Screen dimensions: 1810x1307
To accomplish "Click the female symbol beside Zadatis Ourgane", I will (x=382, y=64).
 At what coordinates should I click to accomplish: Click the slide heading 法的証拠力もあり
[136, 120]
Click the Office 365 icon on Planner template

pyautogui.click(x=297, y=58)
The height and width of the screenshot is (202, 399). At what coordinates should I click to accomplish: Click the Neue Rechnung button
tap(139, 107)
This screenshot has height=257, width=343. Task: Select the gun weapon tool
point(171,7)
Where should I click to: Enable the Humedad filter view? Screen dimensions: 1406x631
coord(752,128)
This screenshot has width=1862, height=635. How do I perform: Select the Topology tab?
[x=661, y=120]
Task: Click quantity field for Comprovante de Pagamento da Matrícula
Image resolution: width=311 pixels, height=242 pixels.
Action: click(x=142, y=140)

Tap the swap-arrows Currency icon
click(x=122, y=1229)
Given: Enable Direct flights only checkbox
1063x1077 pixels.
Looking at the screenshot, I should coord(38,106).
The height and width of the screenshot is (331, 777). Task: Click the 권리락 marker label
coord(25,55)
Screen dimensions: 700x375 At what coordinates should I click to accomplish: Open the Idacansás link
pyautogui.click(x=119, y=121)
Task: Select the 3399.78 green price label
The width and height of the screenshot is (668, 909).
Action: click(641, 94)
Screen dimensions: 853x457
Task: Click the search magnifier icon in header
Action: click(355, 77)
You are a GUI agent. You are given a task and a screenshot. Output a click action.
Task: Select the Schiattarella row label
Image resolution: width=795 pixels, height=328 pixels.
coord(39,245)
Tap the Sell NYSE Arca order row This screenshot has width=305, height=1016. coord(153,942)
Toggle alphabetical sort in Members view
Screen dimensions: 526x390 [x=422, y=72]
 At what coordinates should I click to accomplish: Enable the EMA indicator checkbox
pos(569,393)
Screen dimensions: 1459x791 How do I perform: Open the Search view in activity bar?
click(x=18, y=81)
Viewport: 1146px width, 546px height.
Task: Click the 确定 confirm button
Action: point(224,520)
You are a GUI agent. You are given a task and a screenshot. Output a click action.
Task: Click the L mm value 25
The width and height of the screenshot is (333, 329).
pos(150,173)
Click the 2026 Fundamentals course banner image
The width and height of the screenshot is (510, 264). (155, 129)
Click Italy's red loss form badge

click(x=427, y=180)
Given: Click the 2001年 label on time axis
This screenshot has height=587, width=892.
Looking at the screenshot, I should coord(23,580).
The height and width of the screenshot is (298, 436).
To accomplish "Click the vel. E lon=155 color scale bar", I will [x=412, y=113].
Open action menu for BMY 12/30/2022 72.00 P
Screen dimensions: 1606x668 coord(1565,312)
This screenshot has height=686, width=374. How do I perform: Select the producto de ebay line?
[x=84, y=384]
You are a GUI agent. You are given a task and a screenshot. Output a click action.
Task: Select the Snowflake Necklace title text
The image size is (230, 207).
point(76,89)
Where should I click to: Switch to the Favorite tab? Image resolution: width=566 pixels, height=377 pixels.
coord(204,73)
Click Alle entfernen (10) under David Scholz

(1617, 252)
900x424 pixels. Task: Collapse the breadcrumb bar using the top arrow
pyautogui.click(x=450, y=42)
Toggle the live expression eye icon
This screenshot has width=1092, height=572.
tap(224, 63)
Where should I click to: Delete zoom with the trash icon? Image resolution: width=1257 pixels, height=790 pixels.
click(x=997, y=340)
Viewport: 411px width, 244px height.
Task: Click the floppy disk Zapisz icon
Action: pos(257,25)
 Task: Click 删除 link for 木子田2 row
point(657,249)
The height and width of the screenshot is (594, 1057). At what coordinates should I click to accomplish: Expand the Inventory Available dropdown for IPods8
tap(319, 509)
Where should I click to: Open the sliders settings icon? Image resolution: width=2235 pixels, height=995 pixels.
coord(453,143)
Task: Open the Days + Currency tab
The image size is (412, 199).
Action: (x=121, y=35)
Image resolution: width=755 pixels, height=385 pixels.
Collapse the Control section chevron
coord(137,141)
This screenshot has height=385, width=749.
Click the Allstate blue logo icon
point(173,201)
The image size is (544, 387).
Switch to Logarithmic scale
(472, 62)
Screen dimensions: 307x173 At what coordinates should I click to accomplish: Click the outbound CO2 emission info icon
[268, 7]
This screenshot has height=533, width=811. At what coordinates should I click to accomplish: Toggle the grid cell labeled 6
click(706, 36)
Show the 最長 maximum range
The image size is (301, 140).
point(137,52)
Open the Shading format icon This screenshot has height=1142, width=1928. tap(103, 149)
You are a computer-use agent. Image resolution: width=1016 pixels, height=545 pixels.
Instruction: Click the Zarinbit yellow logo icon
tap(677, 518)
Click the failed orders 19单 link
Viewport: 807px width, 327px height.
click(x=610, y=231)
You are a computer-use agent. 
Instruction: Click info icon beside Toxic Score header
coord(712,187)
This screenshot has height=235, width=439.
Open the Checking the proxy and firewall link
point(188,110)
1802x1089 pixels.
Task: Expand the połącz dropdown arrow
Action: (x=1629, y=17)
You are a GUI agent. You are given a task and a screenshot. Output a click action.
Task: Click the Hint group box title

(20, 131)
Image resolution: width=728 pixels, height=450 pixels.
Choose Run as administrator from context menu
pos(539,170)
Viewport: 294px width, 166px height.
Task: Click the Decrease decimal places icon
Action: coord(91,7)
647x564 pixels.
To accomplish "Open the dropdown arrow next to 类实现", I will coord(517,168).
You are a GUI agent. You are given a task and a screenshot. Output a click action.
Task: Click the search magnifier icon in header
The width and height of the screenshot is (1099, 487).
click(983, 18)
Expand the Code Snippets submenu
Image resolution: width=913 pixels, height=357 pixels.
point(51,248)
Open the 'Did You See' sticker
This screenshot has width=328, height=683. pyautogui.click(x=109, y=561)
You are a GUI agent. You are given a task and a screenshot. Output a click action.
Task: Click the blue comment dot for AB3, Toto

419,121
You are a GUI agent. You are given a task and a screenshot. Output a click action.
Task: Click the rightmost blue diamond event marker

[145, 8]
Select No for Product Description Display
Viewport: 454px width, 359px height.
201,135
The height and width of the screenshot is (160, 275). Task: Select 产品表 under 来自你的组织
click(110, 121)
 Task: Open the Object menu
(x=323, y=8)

•••

PROBLEM TO SOLVE: Can you quote every one of the records above, word for word?

EXERCISE SOLUTION:
Screen dimensions: 1810x1307
To accomplish "Click the female symbol beside Zadatis Ourgane", I will (x=382, y=64).
 At what coordinates should I click to accomplish: Click the slide heading 法的証拠力もあり
[136, 120]
Click the Office 365 icon on Planner template

pyautogui.click(x=297, y=58)
The height and width of the screenshot is (202, 399). At what coordinates should I click to accomplish: Click the Neue Rechnung button
tap(139, 107)
This screenshot has height=257, width=343. Task: Select the gun weapon tool
point(171,7)
Where should I click to: Enable the Humedad filter view? Screen dimensions: 1406x631
coord(752,128)
This screenshot has width=1862, height=635. How do I perform: Select the Topology tab?
[x=661, y=120]
Task: Click quantity field for Comprovante de Pagamento da Matrícula
Image resolution: width=311 pixels, height=242 pixels.
Action: click(x=142, y=140)

Tap the swap-arrows Currency icon
click(x=122, y=1229)
Given: Enable Direct flights only checkbox
1063x1077 pixels.
Looking at the screenshot, I should coord(38,106).
The height and width of the screenshot is (331, 777). Task: Click the 권리락 marker label
coord(25,55)
Screen dimensions: 700x375 At what coordinates should I click to accomplish: Open the Idacansás link
pyautogui.click(x=119, y=121)
Task: Select the 3399.78 green price label
The width and height of the screenshot is (668, 909).
Action: click(641, 94)
Screen dimensions: 853x457
Task: Click the search magnifier icon in header
Action: click(355, 77)
You are a GUI agent. You are given a task and a screenshot. Output a click action.
Task: Select the Schiattarella row label
Image resolution: width=795 pixels, height=328 pixels.
coord(39,245)
Tap the Sell NYSE Arca order row This screenshot has width=305, height=1016. coord(153,942)
Toggle alphabetical sort in Members view
Screen dimensions: 526x390 [x=422, y=72]
 At what coordinates should I click to accomplish: Enable the EMA indicator checkbox
pos(569,393)
Screen dimensions: 1459x791 How do I perform: Open the Search view in activity bar?
click(x=18, y=81)
Viewport: 1146px width, 546px height.
Task: Click the 确定 confirm button
Action: point(224,520)
You are a GUI agent. You are given a task and a screenshot. Output a click action.
Task: Click the L mm value 25
The width and height of the screenshot is (333, 329).
pos(150,173)
Click the 2026 Fundamentals course banner image
The width and height of the screenshot is (510, 264). (155, 129)
Click Italy's red loss form badge

click(x=427, y=180)
Given: Click the 2001年 label on time axis
This screenshot has height=587, width=892.
Looking at the screenshot, I should coord(23,580).
The height and width of the screenshot is (298, 436).
To accomplish "Click the vel. E lon=155 color scale bar", I will [x=412, y=113].
Open action menu for BMY 12/30/2022 72.00 P
Screen dimensions: 1606x668 coord(1565,312)
This screenshot has height=686, width=374. How do I perform: Select the producto de ebay line?
[x=84, y=384]
You are a GUI agent. You are given a task and a screenshot. Output a click action.
Task: Select the Snowflake Necklace title text
The image size is (230, 207).
point(76,89)
Where should I click to: Switch to the Favorite tab? Image resolution: width=566 pixels, height=377 pixels.
coord(204,73)
Click Alle entfernen (10) under David Scholz

(1617, 252)
900x424 pixels. Task: Collapse the breadcrumb bar using the top arrow
pyautogui.click(x=450, y=42)
Toggle the live expression eye icon
This screenshot has width=1092, height=572.
tap(224, 63)
Where should I click to: Delete zoom with the trash icon? Image resolution: width=1257 pixels, height=790 pixels.
click(x=997, y=340)
Viewport: 411px width, 244px height.
Task: Click the floppy disk Zapisz icon
Action: pos(257,25)
 Task: Click 删除 link for 木子田2 row
point(657,249)
The height and width of the screenshot is (594, 1057). At what coordinates should I click to accomplish: Expand the Inventory Available dropdown for IPods8
tap(319, 509)
Where should I click to: Open the sliders settings icon? Image resolution: width=2235 pixels, height=995 pixels.
coord(453,143)
Task: Open the Days + Currency tab
The image size is (412, 199).
Action: (x=121, y=35)
Image resolution: width=755 pixels, height=385 pixels.
Collapse the Control section chevron
coord(137,141)
This screenshot has height=385, width=749.
Click the Allstate blue logo icon
point(173,201)
The image size is (544, 387).
Switch to Logarithmic scale
(472, 62)
Screen dimensions: 307x173 At what coordinates should I click to accomplish: Click the outbound CO2 emission info icon
[268, 7]
This screenshot has height=533, width=811. At what coordinates should I click to accomplish: Toggle the grid cell labeled 6
click(706, 36)
Show the 最長 maximum range
The image size is (301, 140).
point(137,52)
Open the Shading format icon This screenshot has height=1142, width=1928. tap(103, 149)
You are a computer-use agent. Image resolution: width=1016 pixels, height=545 pixels.
Instruction: Click the Zarinbit yellow logo icon
tap(677, 518)
Click the failed orders 19单 link
Viewport: 807px width, 327px height.
click(x=610, y=231)
You are a computer-use agent. 
Instruction: Click info icon beside Toxic Score header
coord(712,187)
This screenshot has height=235, width=439.
Open the Checking the proxy and firewall link
point(188,110)
1802x1089 pixels.
Task: Expand the połącz dropdown arrow
Action: (x=1629, y=17)
You are a GUI agent. You are given a task and a screenshot. Output a click action.
Task: Click the Hint group box title

(20, 131)
Image resolution: width=728 pixels, height=450 pixels.
Choose Run as administrator from context menu
pos(539,170)
Viewport: 294px width, 166px height.
Task: Click the Decrease decimal places icon
Action: coord(91,7)
647x564 pixels.
To accomplish "Open the dropdown arrow next to 类实现", I will coord(517,168).
You are a GUI agent. You are given a task and a screenshot. Output a click action.
Task: Click the search magnifier icon in header
The width and height of the screenshot is (1099, 487).
click(983, 18)
Expand the Code Snippets submenu
Image resolution: width=913 pixels, height=357 pixels.
point(51,248)
Open the 'Did You See' sticker
This screenshot has width=328, height=683. pyautogui.click(x=109, y=561)
You are a GUI agent. You are given a task and a screenshot. Output a click action.
Task: Click the blue comment dot for AB3, Toto

419,121
You are a GUI agent. You are given a task and a screenshot. Output a click action.
Task: Click the rightmost blue diamond event marker

[145, 8]
Select No for Product Description Display
Viewport: 454px width, 359px height.
201,135
The height and width of the screenshot is (160, 275). Task: Select 产品表 under 来自你的组织
click(110, 121)
 Task: Open the Object menu
(x=323, y=8)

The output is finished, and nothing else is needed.